Saturday, January 24, 2015

Gut Sewing Class

There was an unquantifiable goal in mind when I decided to come back to Bethel: Take advantage of everything! A few years ago A and I tried the age old suggestion of, "Say yes to everything," but that becomes exhausting. "Say yes to more," would be an easier maxiam to follow, but still a little harder to track. One item on my birthday list was "One community event a month," so I will check this as complete.

At the beginning of the month I saw an ad on Facebook that the Smithsonian was hosting an event in Bethel focusing on seal gut sewing. As excruciating as it is to give up the entire weekend, this seemed like a worthy reason.

This is Mary, our teacher. She has spent a lot of time in Anchorage recently working with the Anchorage Museum and Smithsonian collection as a resident artist. She had prepared all the seal gut that the native students in this class used. It is a pain staking-ly long process, including several days of soaking, cleaning, and scraping. For the rest of us, we are using hog casing or collagen. She is an excellent teacher and a wealth of information.

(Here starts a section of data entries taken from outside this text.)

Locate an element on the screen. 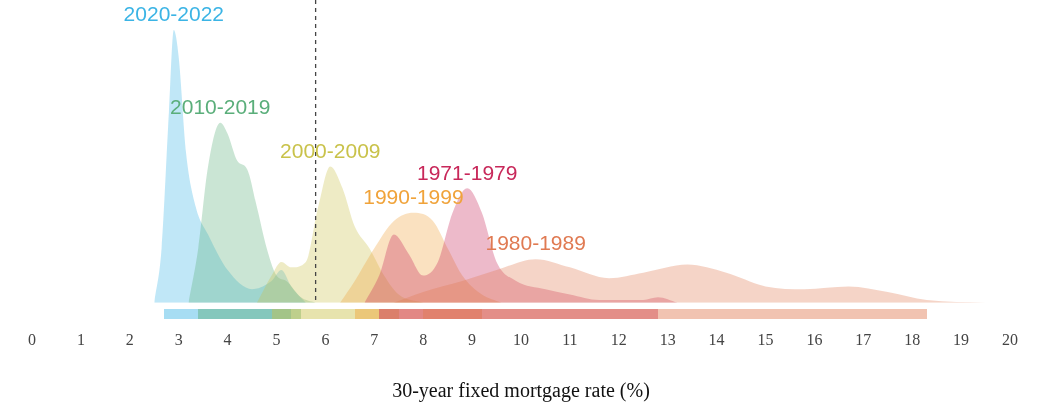  x-tick-label: 16 is located at coordinates (814, 339).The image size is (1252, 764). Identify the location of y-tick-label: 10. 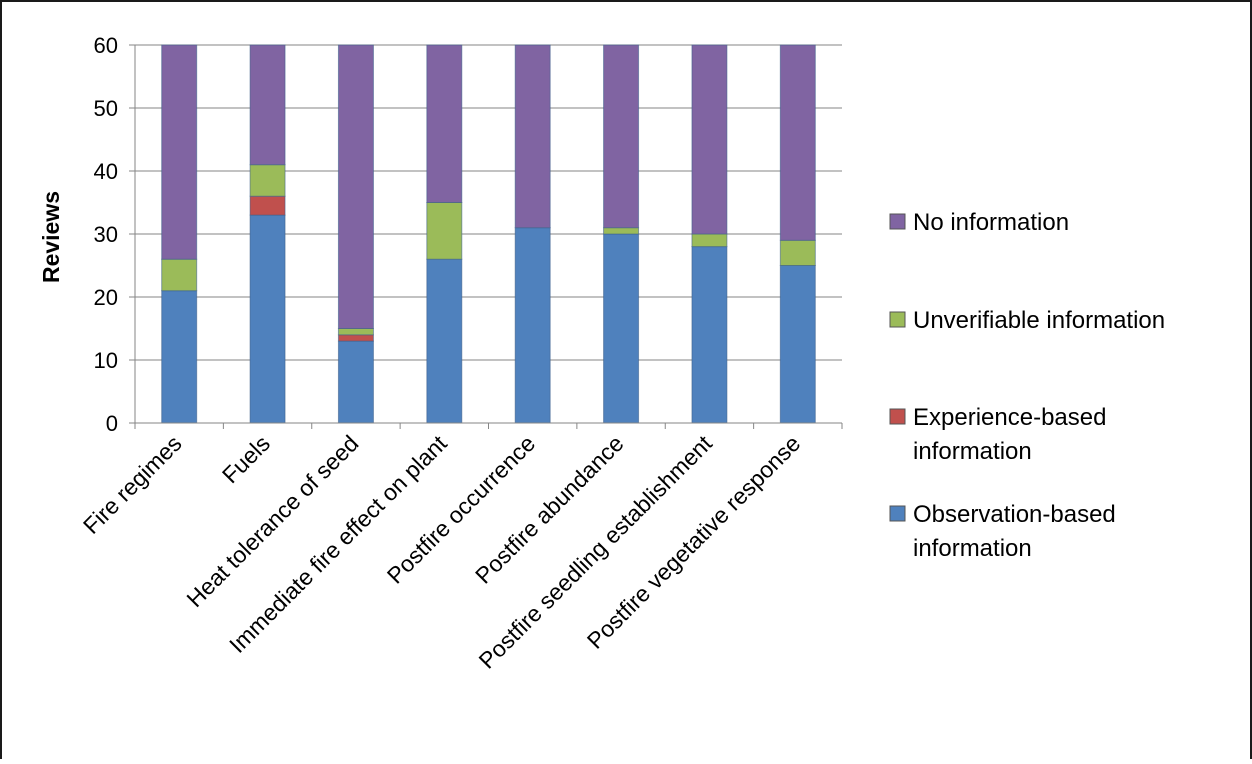
(106, 360).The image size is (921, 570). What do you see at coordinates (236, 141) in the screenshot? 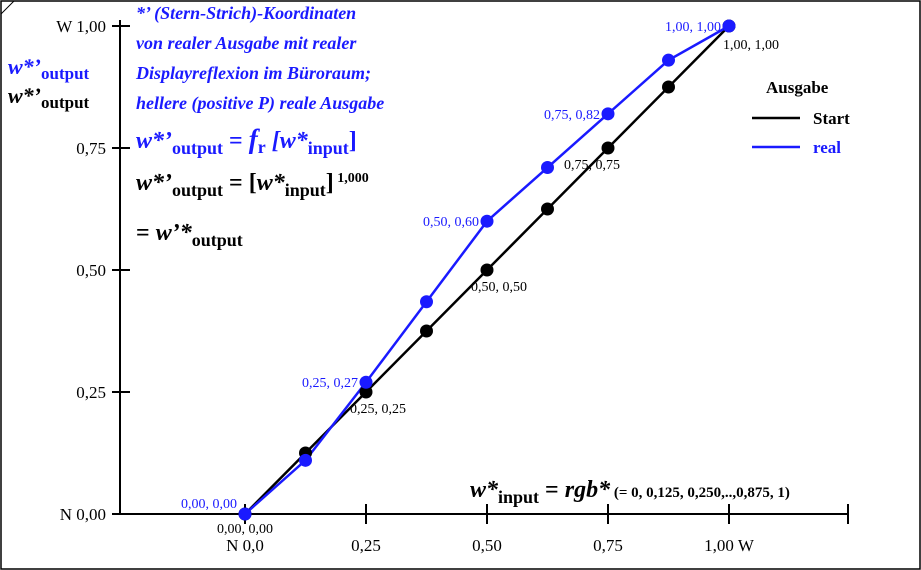
I see `formula-real-eq: =` at bounding box center [236, 141].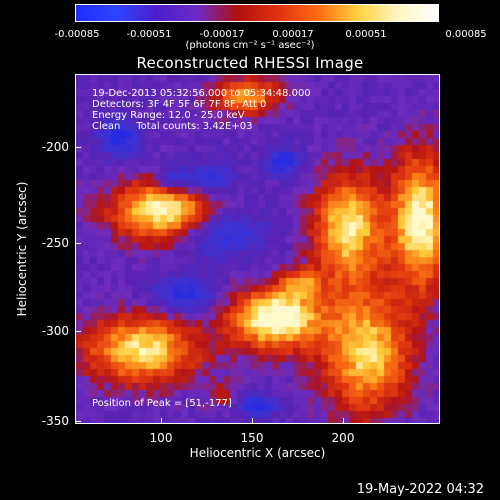 The height and width of the screenshot is (500, 500). I want to click on footer-timestamp: 19-May-2022 04:32, so click(420, 490).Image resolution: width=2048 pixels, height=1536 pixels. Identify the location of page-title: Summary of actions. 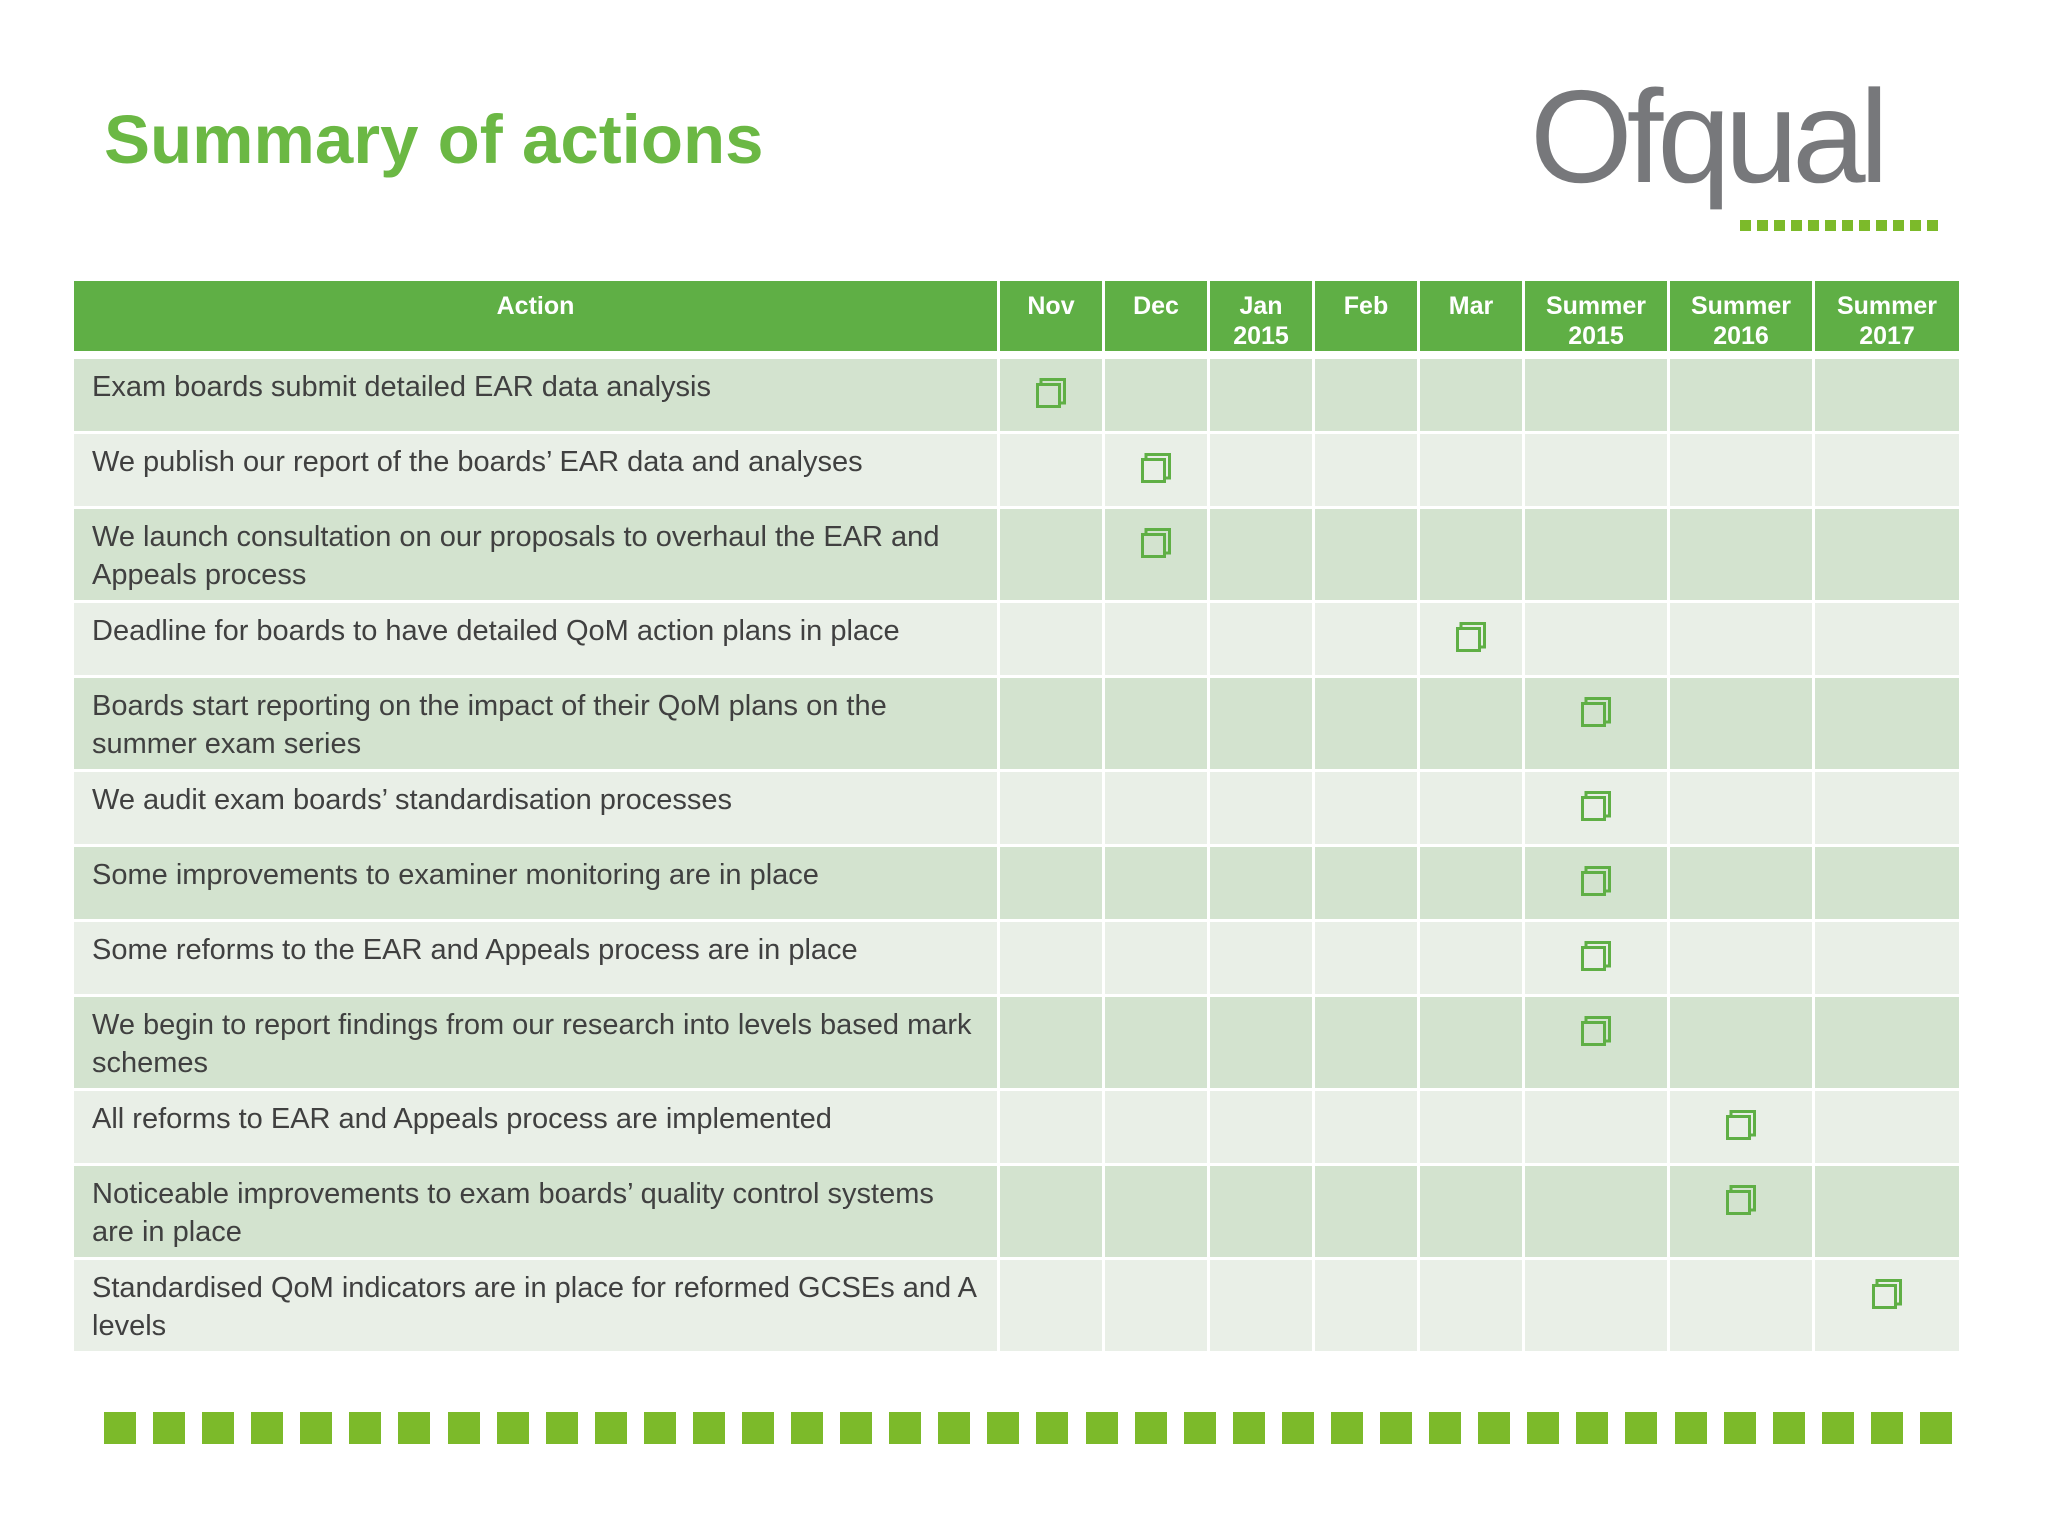
(434, 140).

This are the hog casings we were blowing up and drying. It was a lot like making ballon animals, as long as you were ok with a snake or eel.


We tied them off and stung them out tight to dry. We will  learn how to cut them tomorrow.



 Then we got to the sewing. This is my two pieces of collagen sewn together. The sheets are folded over and sewn together with a piece of dried grass on either side. The grass acts as a backbone for the thread to wrap around so the thread won't pull through when you tighten each stitch. You keep the grass moistened as you go so that when you tighten the thread, it squeezes the grass to create as waterproof of a seal as you can. This is going to be a window hanging, so waterproofness isn't so important now, but if you were counting on a parka while on a kayak on the open ocean, it would be a  higher priority.




I'll go back tomorrow to add another strip, and maybe experiment with decorating the gut with pigments.